Records from a data collection:
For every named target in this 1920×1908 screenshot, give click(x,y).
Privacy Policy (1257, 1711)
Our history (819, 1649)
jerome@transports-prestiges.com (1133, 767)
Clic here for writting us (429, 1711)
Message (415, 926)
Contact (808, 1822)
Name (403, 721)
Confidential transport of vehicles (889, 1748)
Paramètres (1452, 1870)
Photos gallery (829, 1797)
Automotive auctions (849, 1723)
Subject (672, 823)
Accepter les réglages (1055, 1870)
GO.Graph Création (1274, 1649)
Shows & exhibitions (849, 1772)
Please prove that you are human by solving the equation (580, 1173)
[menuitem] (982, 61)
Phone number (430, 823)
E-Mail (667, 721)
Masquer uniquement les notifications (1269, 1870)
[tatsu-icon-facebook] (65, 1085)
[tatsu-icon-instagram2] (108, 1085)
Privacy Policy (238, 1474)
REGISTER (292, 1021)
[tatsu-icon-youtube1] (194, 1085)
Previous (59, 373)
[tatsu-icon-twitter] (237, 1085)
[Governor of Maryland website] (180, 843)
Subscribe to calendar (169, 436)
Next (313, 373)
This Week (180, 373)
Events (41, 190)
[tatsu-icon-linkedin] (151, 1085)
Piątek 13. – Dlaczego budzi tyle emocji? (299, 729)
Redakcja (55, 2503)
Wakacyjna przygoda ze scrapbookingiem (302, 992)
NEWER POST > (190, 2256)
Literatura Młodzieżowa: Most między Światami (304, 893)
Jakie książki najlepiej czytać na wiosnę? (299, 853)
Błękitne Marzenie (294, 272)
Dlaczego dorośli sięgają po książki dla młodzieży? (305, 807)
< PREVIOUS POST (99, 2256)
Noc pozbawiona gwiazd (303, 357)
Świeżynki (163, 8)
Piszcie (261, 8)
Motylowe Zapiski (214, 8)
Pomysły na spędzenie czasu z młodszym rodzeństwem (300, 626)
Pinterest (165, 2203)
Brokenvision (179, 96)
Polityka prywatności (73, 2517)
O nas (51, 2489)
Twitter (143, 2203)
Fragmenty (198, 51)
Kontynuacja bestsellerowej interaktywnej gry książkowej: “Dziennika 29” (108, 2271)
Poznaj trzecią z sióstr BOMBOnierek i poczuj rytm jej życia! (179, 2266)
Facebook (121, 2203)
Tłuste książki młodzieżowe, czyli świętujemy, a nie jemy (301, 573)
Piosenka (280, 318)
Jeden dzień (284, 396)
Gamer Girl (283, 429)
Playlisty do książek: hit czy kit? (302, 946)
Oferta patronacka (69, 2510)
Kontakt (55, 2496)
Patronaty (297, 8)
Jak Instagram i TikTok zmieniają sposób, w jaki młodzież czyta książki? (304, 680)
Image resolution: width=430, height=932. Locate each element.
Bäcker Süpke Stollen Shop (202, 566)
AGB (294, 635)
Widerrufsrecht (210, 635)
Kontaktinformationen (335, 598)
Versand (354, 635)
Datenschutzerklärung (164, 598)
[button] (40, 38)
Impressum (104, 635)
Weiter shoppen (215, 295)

### Required action
Retype every record without alteration.

### Result for this exercise
For every named target in this 1920×1908 screenshot, give click(x,y).
Privacy Policy (1257, 1711)
Our history (819, 1649)
jerome@transports-prestiges.com (1133, 767)
Clic here for writting us (429, 1711)
Message (415, 926)
Contact (808, 1822)
Name (403, 721)
Confidential transport of vehicles (889, 1748)
Paramètres (1452, 1870)
Photos gallery (829, 1797)
Automotive auctions (849, 1723)
Subject (672, 823)
Accepter les réglages (1055, 1870)
GO.Graph Création (1274, 1649)
Shows & exhibitions (849, 1772)
Please prove that you are human by solving the equation (580, 1173)
[menuitem] (982, 61)
Phone number (430, 823)
E-Mail (667, 721)
Masquer uniquement les notifications (1269, 1870)
[tatsu-icon-facebook] (65, 1085)
[tatsu-icon-instagram2] (108, 1085)
Privacy Policy (238, 1474)
REGISTER (292, 1021)
[tatsu-icon-youtube1] (194, 1085)
Previous (59, 373)
[tatsu-icon-twitter] (237, 1085)
[Governor of Maryland website] (180, 843)
Subscribe to calendar (169, 436)
Next (313, 373)
This Week (180, 373)
Events (41, 190)
[tatsu-icon-linkedin] (151, 1085)
Piątek 13. – Dlaczego budzi tyle emocji? (299, 729)
Redakcja (55, 2503)
Wakacyjna przygoda ze scrapbookingiem (302, 992)
NEWER POST > (190, 2256)
Literatura Młodzieżowa: Most między Światami (304, 893)
Jakie książki najlepiej czytać na wiosnę? (299, 853)
Błękitne Marzenie (294, 272)
Dlaczego dorośli sięgają po książki dla młodzieży? (305, 807)
< PREVIOUS POST (99, 2256)
Noc pozbawiona gwiazd (303, 357)
Świeżynki (163, 8)
Piszcie (261, 8)
Motylowe Zapiski (214, 8)
Pomysły na spędzenie czasu z młodszym rodzeństwem (300, 626)
Pinterest (165, 2203)
Brokenvision (179, 96)
Polityka prywatności (73, 2517)
O nas (51, 2489)
Twitter (143, 2203)
Fragmenty (198, 51)
Kontynuacja bestsellerowej interaktywnej gry książkowej: “Dziennika 29” (108, 2271)
Poznaj trzecią z sióstr BOMBOnierek i poczuj rytm jej życia! (179, 2266)
Facebook (121, 2203)
Tłuste książki młodzieżowe, czyli świętujemy, a nie jemy (301, 573)
Piosenka (280, 318)
Jeden dzień (284, 396)
Gamer Girl (283, 429)
Playlisty do książek: hit czy kit? (302, 946)
Oferta patronacka (69, 2510)
Kontakt (55, 2496)
Patronaty (297, 8)
Jak Instagram i TikTok zmieniają sposób, w jaki młodzież czyta książki? (304, 680)
Image resolution: width=430, height=932. Locate each element.
Bäcker Süpke Stollen Shop (202, 566)
AGB (294, 635)
Widerrufsrecht (210, 635)
Kontaktinformationen (335, 598)
Versand (354, 635)
Datenschutzerklärung (164, 598)
[button] (40, 38)
Impressum (104, 635)
Weiter shoppen (215, 295)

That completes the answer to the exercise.